Goal of the exercise
Within the following material, tally each line that contains the string "agent". Give the tally only.

Records for the exercise
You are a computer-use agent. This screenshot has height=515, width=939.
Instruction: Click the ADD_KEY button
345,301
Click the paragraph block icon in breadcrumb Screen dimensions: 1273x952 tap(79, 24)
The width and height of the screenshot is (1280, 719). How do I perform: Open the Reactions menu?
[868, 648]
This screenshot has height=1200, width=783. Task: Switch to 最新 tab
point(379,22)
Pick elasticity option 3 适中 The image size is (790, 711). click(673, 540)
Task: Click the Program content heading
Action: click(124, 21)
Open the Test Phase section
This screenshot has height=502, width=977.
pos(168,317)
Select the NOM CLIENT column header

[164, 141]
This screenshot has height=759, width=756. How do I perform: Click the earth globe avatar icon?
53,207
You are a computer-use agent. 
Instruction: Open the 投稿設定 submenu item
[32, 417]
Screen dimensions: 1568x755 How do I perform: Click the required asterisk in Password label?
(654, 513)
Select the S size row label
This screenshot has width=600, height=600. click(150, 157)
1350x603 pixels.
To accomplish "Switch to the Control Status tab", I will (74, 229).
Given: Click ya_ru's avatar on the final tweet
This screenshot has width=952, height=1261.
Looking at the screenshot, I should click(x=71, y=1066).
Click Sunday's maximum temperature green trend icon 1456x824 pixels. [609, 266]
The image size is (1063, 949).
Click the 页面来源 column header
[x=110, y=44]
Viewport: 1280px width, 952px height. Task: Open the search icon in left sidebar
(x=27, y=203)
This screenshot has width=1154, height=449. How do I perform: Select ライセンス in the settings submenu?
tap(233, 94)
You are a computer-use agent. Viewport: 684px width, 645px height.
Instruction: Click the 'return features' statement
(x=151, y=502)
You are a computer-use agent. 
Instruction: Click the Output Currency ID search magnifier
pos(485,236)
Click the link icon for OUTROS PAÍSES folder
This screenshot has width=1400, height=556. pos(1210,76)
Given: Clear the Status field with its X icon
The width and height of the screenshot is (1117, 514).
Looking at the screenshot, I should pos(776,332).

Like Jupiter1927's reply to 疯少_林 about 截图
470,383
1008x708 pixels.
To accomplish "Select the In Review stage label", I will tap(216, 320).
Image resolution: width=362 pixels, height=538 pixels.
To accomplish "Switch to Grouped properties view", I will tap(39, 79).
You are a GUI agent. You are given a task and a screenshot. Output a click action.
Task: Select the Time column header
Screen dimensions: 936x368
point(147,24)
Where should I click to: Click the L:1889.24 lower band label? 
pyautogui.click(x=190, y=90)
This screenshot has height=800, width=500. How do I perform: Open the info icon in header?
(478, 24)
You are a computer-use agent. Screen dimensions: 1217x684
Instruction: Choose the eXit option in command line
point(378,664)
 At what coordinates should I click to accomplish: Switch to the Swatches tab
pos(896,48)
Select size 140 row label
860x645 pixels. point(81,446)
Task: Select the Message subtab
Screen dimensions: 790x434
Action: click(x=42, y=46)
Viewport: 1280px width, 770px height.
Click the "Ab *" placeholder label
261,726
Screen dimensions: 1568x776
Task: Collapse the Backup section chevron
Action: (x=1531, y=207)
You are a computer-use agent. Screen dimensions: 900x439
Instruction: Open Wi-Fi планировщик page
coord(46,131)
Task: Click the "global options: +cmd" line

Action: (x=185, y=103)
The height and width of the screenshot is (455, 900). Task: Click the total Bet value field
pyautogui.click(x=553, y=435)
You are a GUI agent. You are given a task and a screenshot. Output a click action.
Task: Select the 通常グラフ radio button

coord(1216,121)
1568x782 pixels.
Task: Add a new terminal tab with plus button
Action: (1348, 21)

The answer
8